雨の日の2人

宇部 松清

雨と女

 わたしと彼の間に雨があって、それはずっとしとしとと降っていた。

 厚いカーテンのようでもあり、薄い膜のようでもあった。


「濡れませんか」


 とわたしが聞くと、


「結構濡れてます」


 と彼が言うので、


「こちらに来ませんか」


 とわたしの隣を指差した。


 シャッターがおりっぱなしの、とっくの昔につぶれた個人商店の屋根の下は恰好の雨宿り場所なのである。


 飲み物の自動販売機や、定期的に中身の変わるガチャガチャは、近隣住民の強い希望でそのままになっている。だってこの辺りにはコンビニがないから。


 あちこちが錆びているそのシャッターの前に並んで立ったわたし達は、ただひたすら前を向いていた。少しでも身体を横に向ければ肩が濡れてしまうからだ。

 この菅原商店は軒先に品物を並べるような店ではなかったので、屋根とはいっても、ほんの飾り程度、軽い日除け程度のものなのである。それも本当は『オーニング』なんていうらしいんだけれども、そんなハイカラな名前を知っているような人はこの辺りにはいなかった。わたしも含めて。


 だからここはあくまでも『菅原商店の屋根の下』という名前がついていて、雨の日には雨宿りスポット、晴れの日には待ち合わせ場所となる。

 他にも郵便局や学校などわかりやすい建物があるにも関わらず、ここが待ち合わせ場所に指定されやすいのは、先にもいった日除けが出来る屋根があるということと、安めに設定されている自販機が設置されていること、そして、いまはとても座れた状態じゃないが、ベンチが置いてあるからである。

 

 どんよりとした空からは絶え間なく雨が落ちて来ていた。

 決して強くもなく、一粒一粒もそう大きくはない。けれども、次から次へと一定のリズムを保って、雨は降り続いていた。


「あの、その傘……」


 ぽつりと、彼が言った。


 傘。


 この状況下において、最も必要なものである。


「壊れちゃったんですか?」


 首だけを動かしてちらりと彼の方を見る。彼はわたしのショルダーバッグに引っ掛けているビニール傘を指差していた。


「いえ、壊れたわけではないんです」

「じゃあどうしてここに――」


 そう言ってから彼はここが待ち合わせスポットであることを思い出したのだろう、「ああ」と小さく呟いてから頷いた。

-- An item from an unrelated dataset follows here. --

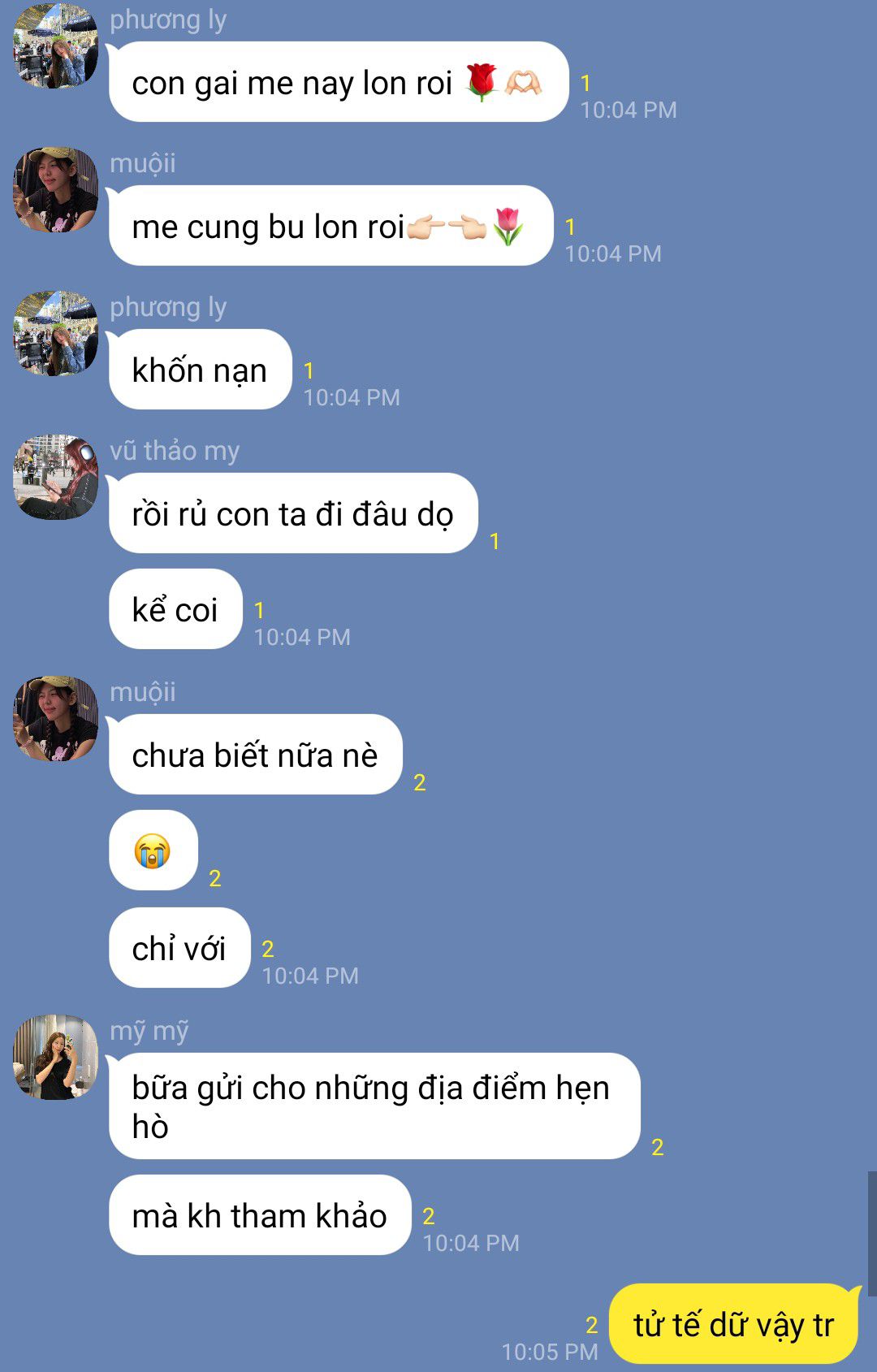Select the crying emoji message bubble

「いえ、別に待ち合わせというわけでもないんですけど、わたしここで雨を眺めるのが好きで」

「成る程。あの、もしよろしければ、なんですが」


 彼は眉をしかめ、ものすごく困ったような顔をして、上目遣いにわたしを見た。


「実は友人の家がここから近くて、あの、そこで傘を借りて戻って来ますから、ちょっとの間、その傘を貸してくれませんか」


 おずおず、恐る恐る、といった感じで、彼は言った。

 肩を竦めるその様が何だか少し可愛らしくて、わたしは自然と笑みがこぼれてしまう。


「良いですよ。近いんですか?」

「はい。あの郵便局の裏なんです」

「あぁ、あの辺りって学生さん向けの賃貸物件たくさんありますもんね」


 勝手に学生と断定してそう言うと、彼は何だか照れくさそうにはにかんだ。


「そうなんです」

「では、どうぞ」

「ありがとうございます。助かります」


 では、と彼が傘を開こうとした時、わたしは自分でもほとんど無意識にその手に触れていた。彼の身体がぴくりと震えた。


「わたし、菅原牧子と言います。傘、急がなくても良いですから。そこの――郵便受けのところに立て掛けてもらえれば」

「郵便受けに?」

「はい、この2階に住んでいるんです」

「あぁ、そうなんですね。わかりました」


 彼は少しホッとした顔をした。こんな雨の日にわざわざ傘を返すためだけに行ったり来たりするのはやはり面倒なのだろう。


「俺、佐藤ユウキと言います。では、その郵便受けに」


 そう言って、彼は爽やかな笑顔を返してくれた。




 雨が降ると、彼のあの少しはにかんだような笑顔を思い出す。

 

 まだその傘は返って来ていない。